** Opening SUPPLIED MATERIAL block **
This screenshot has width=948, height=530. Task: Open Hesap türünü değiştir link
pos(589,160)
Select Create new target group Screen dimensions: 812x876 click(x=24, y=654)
** Closing SUPPLIED MATERIAL block **
** Opening SUPPLIED MATERIAL block **
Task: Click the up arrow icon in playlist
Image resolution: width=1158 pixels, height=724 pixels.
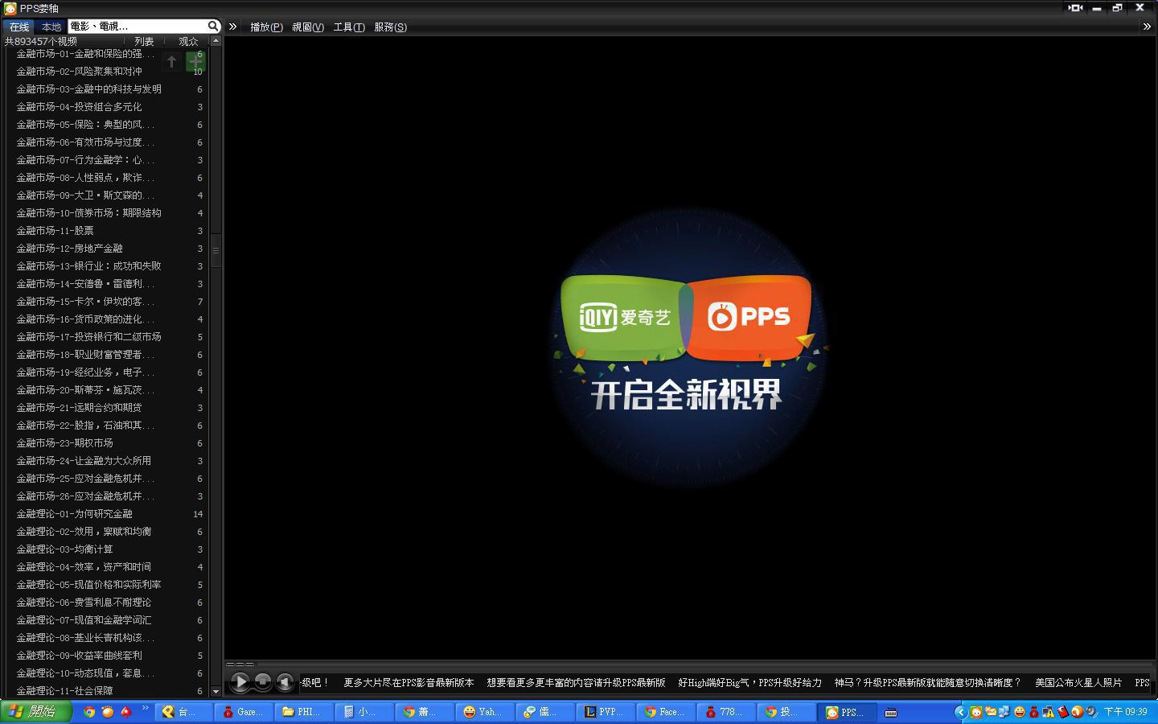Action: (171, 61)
** Closing SUPPLIED MATERIAL block **
§ TASK DESCRIPTION:
Please, from the material above, copy only the lines from the line with "This screenshot has" up to and including the line with "Select Create new", exactly as written.

§ TASK OUTPUT:
This screenshot has width=948, height=530. Task: Open Hesap türünü değiştir link
pos(589,160)
Select Create new target group Screen dimensions: 812x876 click(x=24, y=654)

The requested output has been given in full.